第3話 回想 1

 横浜の海近くにある赤煉瓦倉庫の側を通ると、広場に露店が連なっていた。置かれている看板を見ると、ハンドメイド作家たちの露店が出ているようだった。

 二十三歳で本来ならば、巷の女の子と同じようにアクセサリーやバックで着飾りたいところだが、高卒で大きくもない企業に勤め、一人暮らしをしている身には、家賃と生活費を出してしまうと着飾るために捻出できるお金はほとんどない。それでも、看板の‘入場無料’という赤文字に惹かれ、中を散策することにした。

 そのうちの一店舗。それぞれの露店が一見してどういう趣味の物を売っているのかわかりやすくしているのに対し、一見では何を売っているのかわからないシンプルすぎる店があった。


「いらっしゃい。お嬢さん。」


 年齢は私より少し上だろうか、おじさんとも、お兄さんとも声のかけにくい男性が店番をしていた。ベルベット調の布がかけられた、学校の机ほどしかないテーブルに置かれていたのはエキゾチックな雰囲気のアクセサリーだった。

 アクセサリーを売る他の露店は数千円から数万円くらいの値段のアクセサリーが並べられていたが、ここは一番高くて数千円という、リーズナブルな価格帯のものが売っていた。

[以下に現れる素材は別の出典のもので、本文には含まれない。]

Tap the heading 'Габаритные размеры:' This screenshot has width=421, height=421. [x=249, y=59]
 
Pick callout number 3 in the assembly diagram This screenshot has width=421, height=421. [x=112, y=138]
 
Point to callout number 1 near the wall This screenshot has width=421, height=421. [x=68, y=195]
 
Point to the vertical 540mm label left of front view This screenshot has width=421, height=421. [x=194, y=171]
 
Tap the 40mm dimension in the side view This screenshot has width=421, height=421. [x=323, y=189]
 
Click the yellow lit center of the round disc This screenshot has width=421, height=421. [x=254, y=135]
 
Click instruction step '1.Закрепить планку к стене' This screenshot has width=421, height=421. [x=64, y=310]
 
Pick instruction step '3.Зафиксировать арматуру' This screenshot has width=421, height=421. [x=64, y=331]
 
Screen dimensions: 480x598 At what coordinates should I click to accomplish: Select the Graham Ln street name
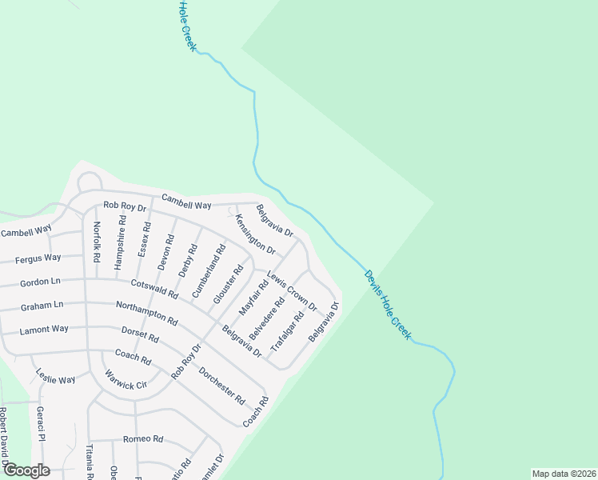[42, 305]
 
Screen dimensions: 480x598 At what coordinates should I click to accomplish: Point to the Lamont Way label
[44, 329]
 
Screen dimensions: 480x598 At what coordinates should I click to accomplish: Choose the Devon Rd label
[165, 251]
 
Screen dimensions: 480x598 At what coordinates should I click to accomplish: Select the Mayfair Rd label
[253, 297]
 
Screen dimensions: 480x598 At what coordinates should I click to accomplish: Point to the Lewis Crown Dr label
[292, 290]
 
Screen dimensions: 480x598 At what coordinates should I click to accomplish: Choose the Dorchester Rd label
[221, 386]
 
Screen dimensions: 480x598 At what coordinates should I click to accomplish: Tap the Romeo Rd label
[143, 439]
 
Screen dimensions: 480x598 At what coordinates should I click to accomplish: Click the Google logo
[27, 470]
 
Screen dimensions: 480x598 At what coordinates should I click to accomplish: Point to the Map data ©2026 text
[563, 474]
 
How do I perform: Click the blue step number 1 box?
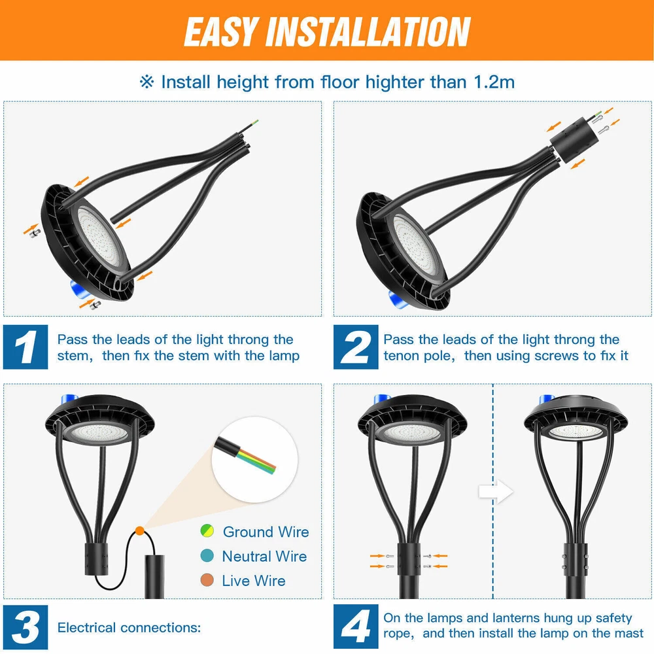(26, 347)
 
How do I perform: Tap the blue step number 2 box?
(356, 347)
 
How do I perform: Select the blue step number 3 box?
(26, 627)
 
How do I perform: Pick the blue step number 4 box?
(356, 627)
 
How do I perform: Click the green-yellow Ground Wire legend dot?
(207, 530)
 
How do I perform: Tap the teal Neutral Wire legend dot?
(207, 555)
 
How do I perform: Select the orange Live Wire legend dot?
(207, 580)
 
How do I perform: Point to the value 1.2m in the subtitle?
(494, 82)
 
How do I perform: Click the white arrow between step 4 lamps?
(496, 491)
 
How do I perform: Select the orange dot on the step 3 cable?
(140, 531)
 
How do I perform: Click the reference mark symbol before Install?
(146, 82)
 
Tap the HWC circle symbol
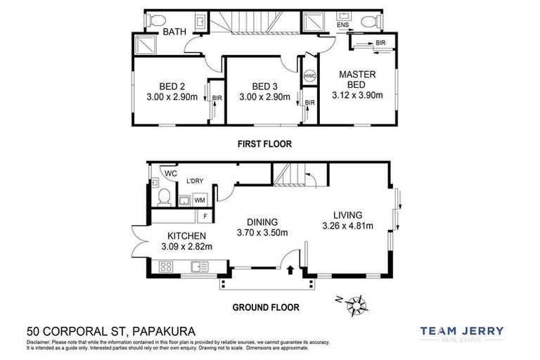coord(309,76)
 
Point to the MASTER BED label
coord(357,79)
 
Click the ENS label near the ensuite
coord(342,25)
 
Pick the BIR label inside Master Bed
coord(380,43)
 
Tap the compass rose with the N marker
coord(359,305)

 そのうちの一つを何気なく手に取った。周囲はもう薄暗くなっていていたが、照明の光を受けて、きれいに光っていた。


「すごくキレイ。」


 思わず、声に出していた。


「キレイだと思う?」


 こくりと頷いた。しかし、値札には三千円と書かれている。数日分の食事代をアクセサリーひとつには使えないし、石はキレイだが、このエキゾチックなデザインは普段の自分には似合わない。

 店主に遠慮するように少し伏し目がちにゆっくりと戻そうとした。


「お嬢さんのそのピアスも手作り?」

「はい。自分で作りました。」

「もし、その石が気に入ったなら…」


 男性は机の下をガサゴソと探って、白いケースを取り出した。ケースを開くとそこには手に取ったネックレスと同じ石が入っていた。石は大小様々。男性はその中からネックレスの物より大分小さい一粒をつまみ差し出してきた。思わず手のひらで受け取る。


「自分で作るなら、その石売ろうか?」


 手のひらの石をつまみ、遠くの街灯に照らす。


「オーロラでキレイですね。」


 1㎝ほどのドロップ型の石ならば、二個で数百円程度のものが多い。


「ピアスにしたいので、同じくらいの大きさか、同じ形のものもう一つありますか?」

「うん。あるよ。ピアスなら。これなんてどう?」


 先ほどより一回り小さいドロップ型の石には、金具の為の穴も開けられていた。


「おいくらですか?」

「二つで三百円。」

「じゃ、それお願いします。」

「はい。ありがとうね。」


 男性は石だけを買ったとは思えないほど、丁寧でキレイにラッピングをしてくれている。


「お名前、聞いてもいい?」


 男性の手元には名刺サイズのメッセージカードが置かれている。何度か、ハンドメイド作品を売るサイトで買い物をしたことがあるが、メッセージカードが同封されていることは多い。


「早崎里桜です。早朝の‘早い’に長崎の‘崎’、里に桜で、りおです。」

「早崎・・里桜さんね。」


 そう言いながら男性は、スラスラと文字を書く。最後に、包みの上にメッセージカードを乗せて差し出した。


「お買い上げ、ありがとう。里桜さん。価値ある人生を…」


 笑顔で、商品を受け取りながらも、不思議な事を言うなと少し首をかしげた。